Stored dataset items

*** Block opens ***

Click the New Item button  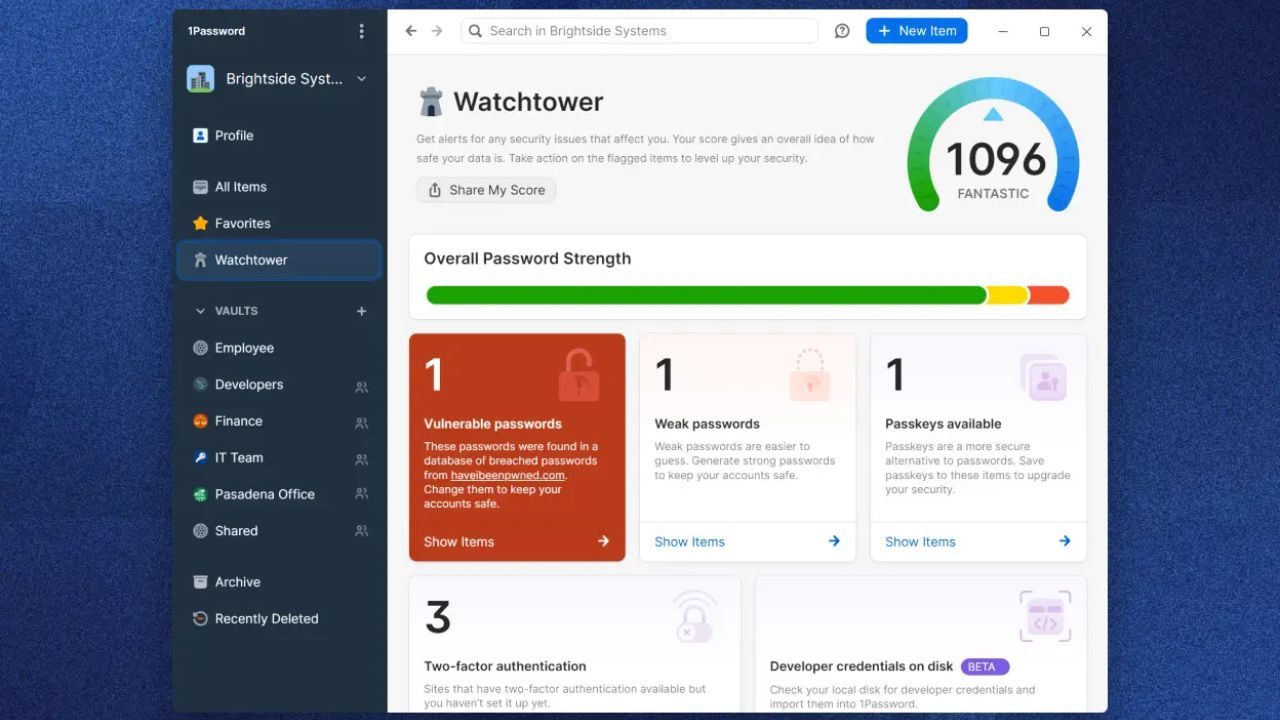[916, 31]
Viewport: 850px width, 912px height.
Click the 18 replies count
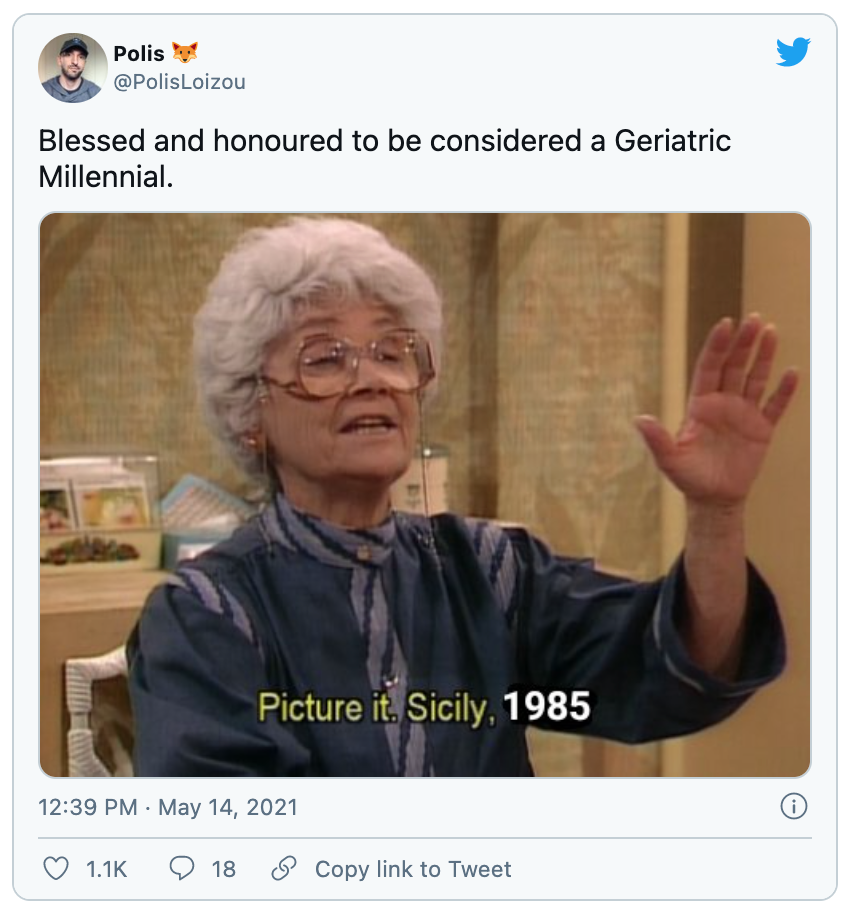(223, 869)
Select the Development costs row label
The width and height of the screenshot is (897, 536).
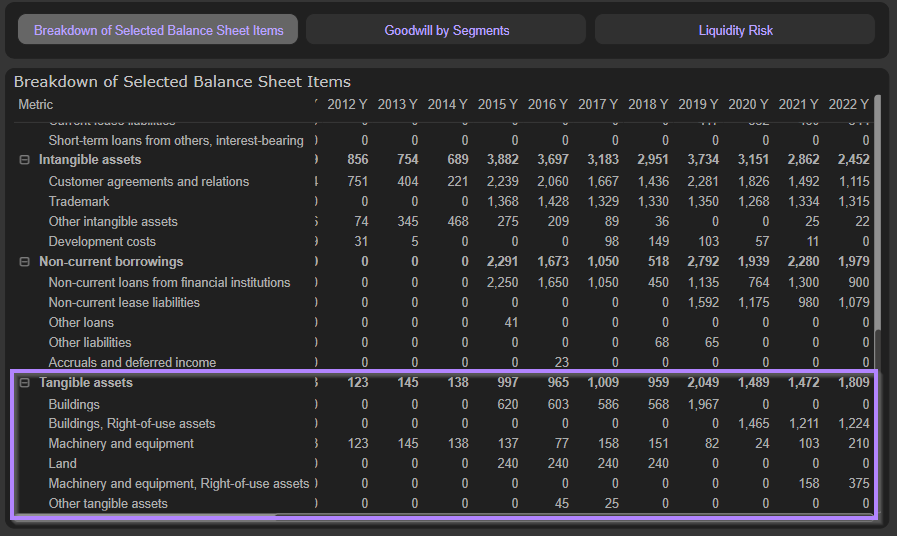(101, 242)
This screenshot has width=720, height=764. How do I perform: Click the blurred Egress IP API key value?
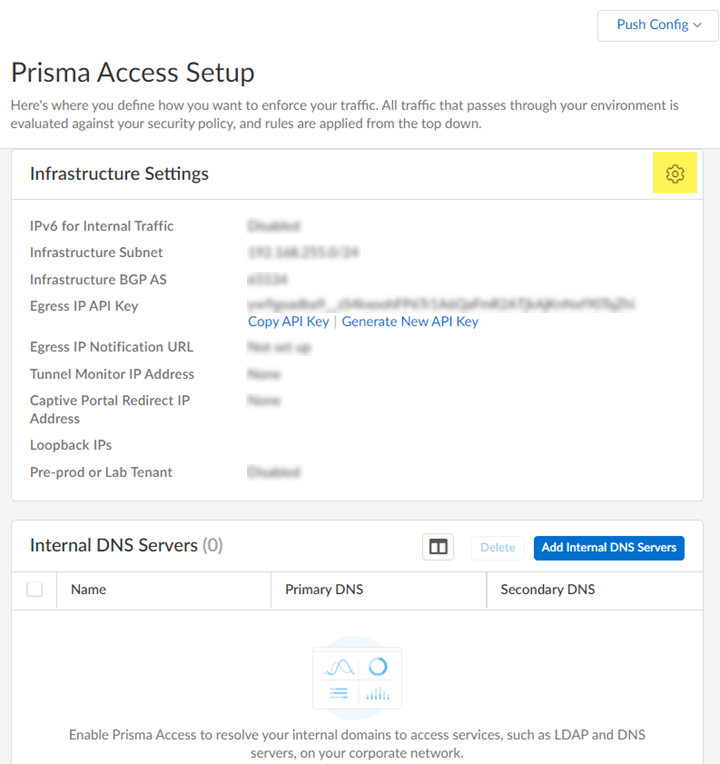441,303
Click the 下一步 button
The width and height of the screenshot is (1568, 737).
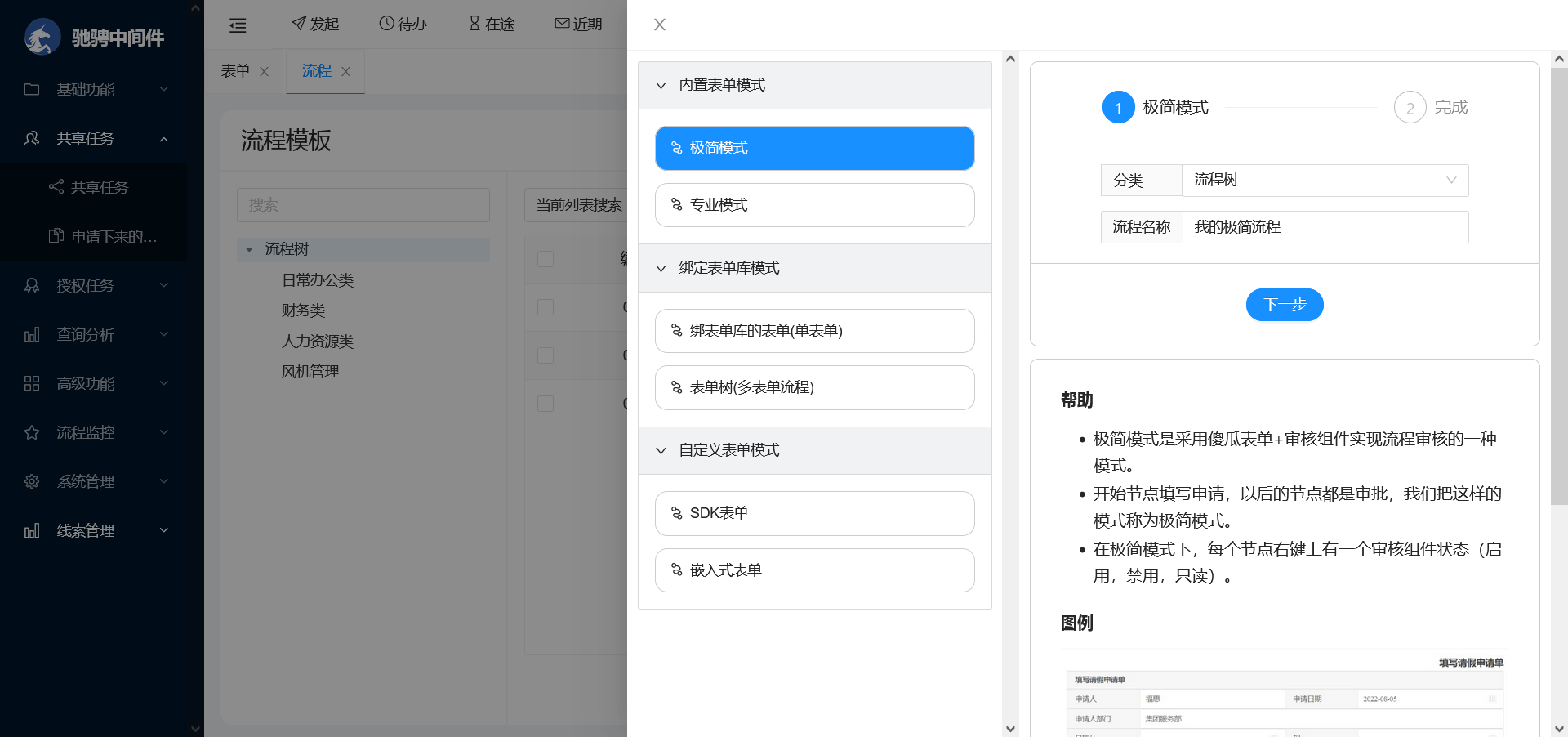[x=1284, y=305]
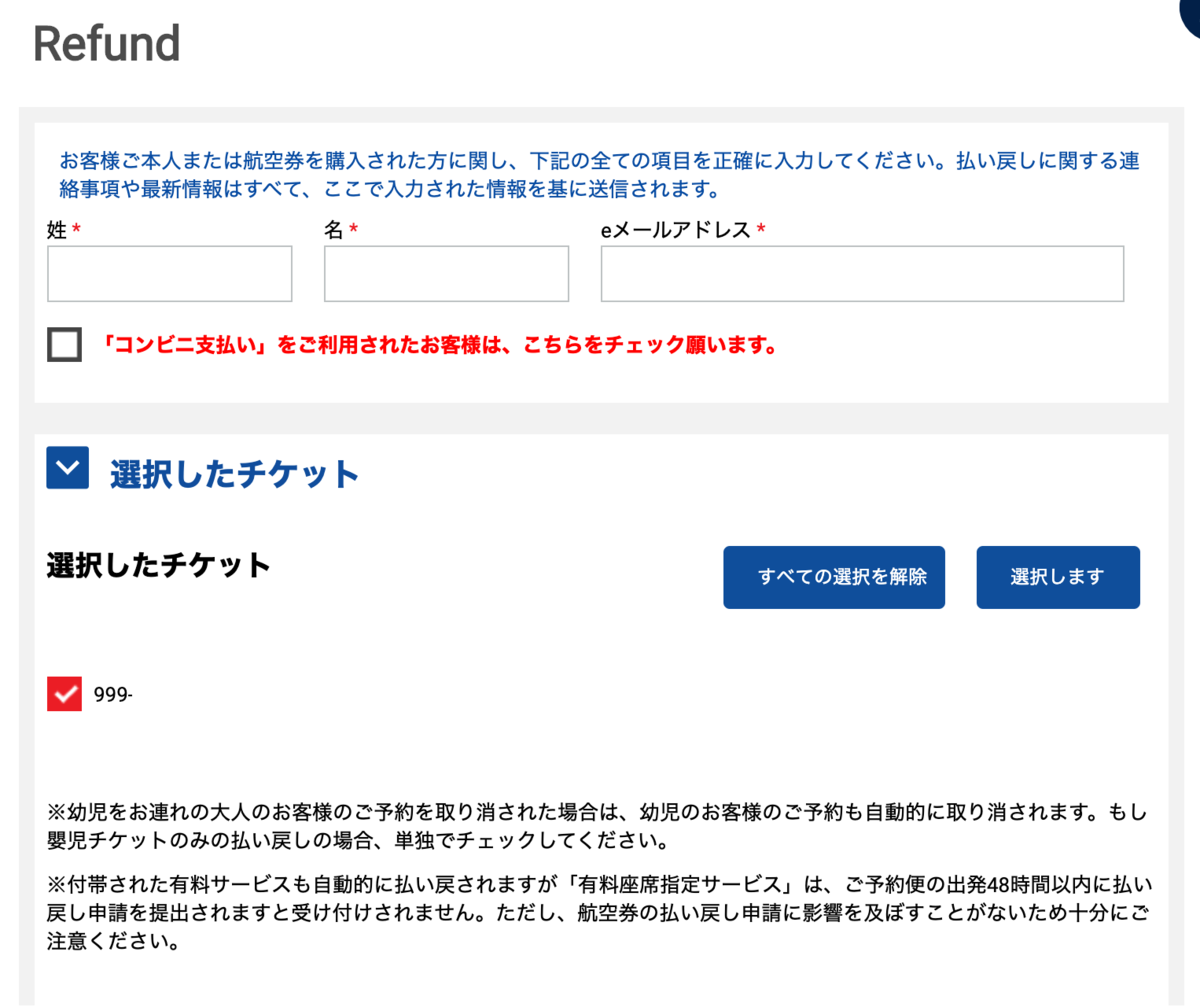Click the eメールアドレス field label
The width and height of the screenshot is (1200, 1007).
click(x=675, y=230)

*** Block closes ***

• [Aim of the task] Every line above between the one containing "Click the 18 replies count" and the one containing "Click the 下一步 button", those two included, is to be printed exactly. No pictures go into the copy.

• [Written solution]
Click the 18 replies count
(223, 869)
Select the Development costs row label
The width and height of the screenshot is (897, 536).
(101, 242)
This screenshot has width=720, height=764. How do I perform: Click the blurred Egress IP API key value?
441,303
Click the 下一步 button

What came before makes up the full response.